On Tuesday the UK parliament voted in favour of setting out conditions for returning to 0.7 per cent aid target. The tests it agreed make it impossible that the cuts will be reversed ahead of the crucial Cop26 summit.

Indeed, the UK has not met the key test of returning to a budget surplus since 2001. This leaves the prime minister’s personal goal of a successful outcome to the UN conference in November in tatters.

Boris Johnson has a lot resting on success at Cop26. Leadership on climate change has been seen as key to attracting younger voters and projecting a new role for the UK globally. But cutting foreign aid is also popular within the Conservative Party.

Agreeing on a substantial increase in public and private finance for emerging and vulnerable economies is one of two essential conditions for success in Glasgow. The other is a significant increase above the emissions reductions agreed in Paris in 2015, where a good start has already been made.

Progress on meeting the first condition was already slow but has run into stronger headwinds from the pandemic. The Paris Agreement was built on a promise by rich nations to move $100bn (£72bn) per year to help with clean energy transitions and adapt to worsening climate impacts. This promise is now inextricably entangled in helping economies badly hit by both climate change and Covid to recover.

Critical countries like India, South Africa and Indonesia have all signalled a willingness to shift away from coal and grow their dynamic economies with renewable power. But this is impossible while they are shut out from global capital markets due to Covid debt burdens.

The UK government needs to respond to these extraordinary times by aligning all the tools in the world’s financial armoury in innovative ways, but the cut to aid severely undermines its ability to do so in three key ways.

First, Cop26 President Designate Alok Sharma must persuade all donor countries to commit to double their climate finance, but few major donors have come forward with new climate finance pledges. Many donor countries facing similar fiscal pressure as the UK are unlikely to act favourably for requests for additional funding.

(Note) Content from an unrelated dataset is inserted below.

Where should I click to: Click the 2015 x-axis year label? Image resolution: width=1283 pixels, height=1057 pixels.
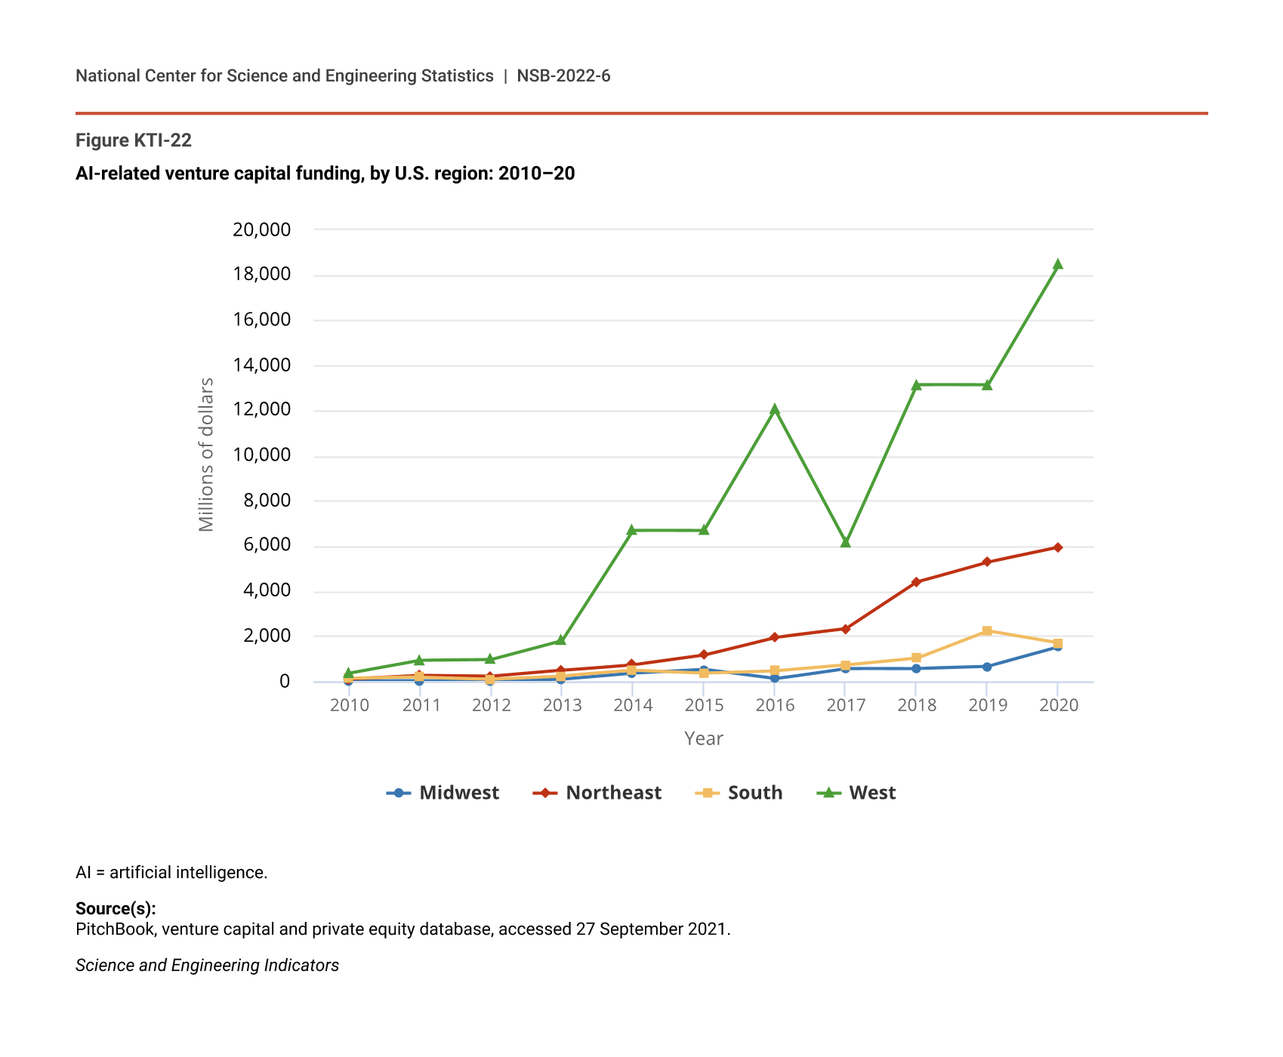pos(704,705)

Reversing the aid cuts, and thus ensuring the increase in climate finance is truly additional, would have given the Cop26 presidency a boost to the integrity and credibility it needs for effective diplomacy on climate finance this year.

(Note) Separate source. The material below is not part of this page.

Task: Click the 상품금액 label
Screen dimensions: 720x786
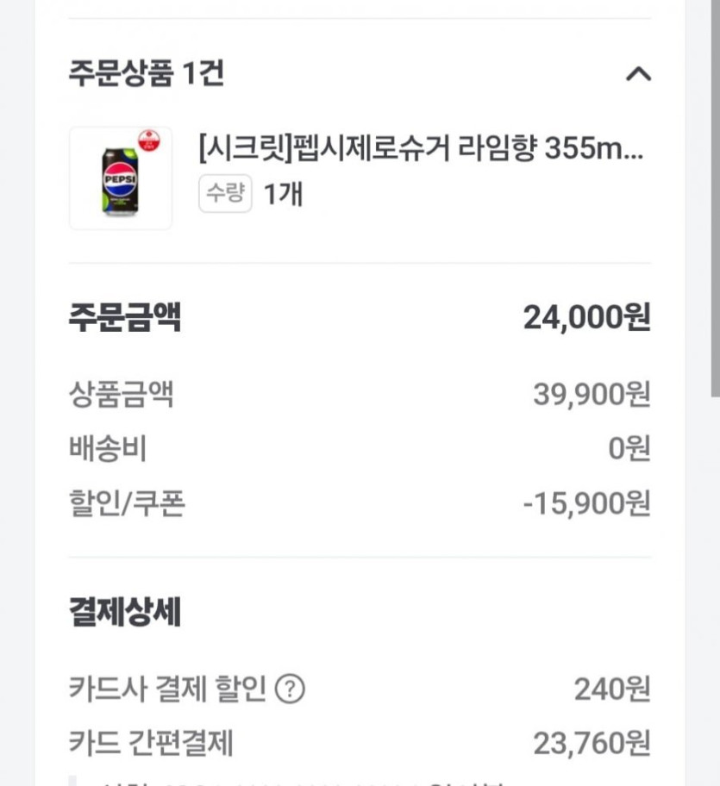Action: pyautogui.click(x=122, y=395)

Secondly, to be successful in Glasgow, countries must have a high degree of faith in the UK Cop26 presidency. Past negotiations – most notoriously Cop15 in Copenhagen, 2009 – have shown how a breakdown of trust in the Cop26 presidency can lead to a disastrous collapse in the talks. The aid cut means that at the same time the UK is asking countries to support climate diplomacy, we are giving them less money.

Thirdly, a cut to foreign aid makes it hard for developing countries to prioritise climate action. Beyond the health impacts of the pandemic, many countries are on the brink of insolvency and sovereign debt default, as a result of the global economic slowdown. Reduced fiscal space forces countries to prioritise spending on critical social infrastructure (such as healthcare) and limits investment in climate action aid.

This problem has been identified by the Cop26 presidency, and the UK hosted a climate and development ministerial on 31 March to drive global solutions to this problem. The aid cut undermines such diplomatic efforts entirely.

A successful Cop26 was meant to re-establish the UK role in post-Brexit diplomacy. It was meant to create a vision of a global Britain, open for business. The aid cuts mean that the prime minister now will walk naked into the conference chamber in Glasgow, shorn of the tool he needs to negotiate.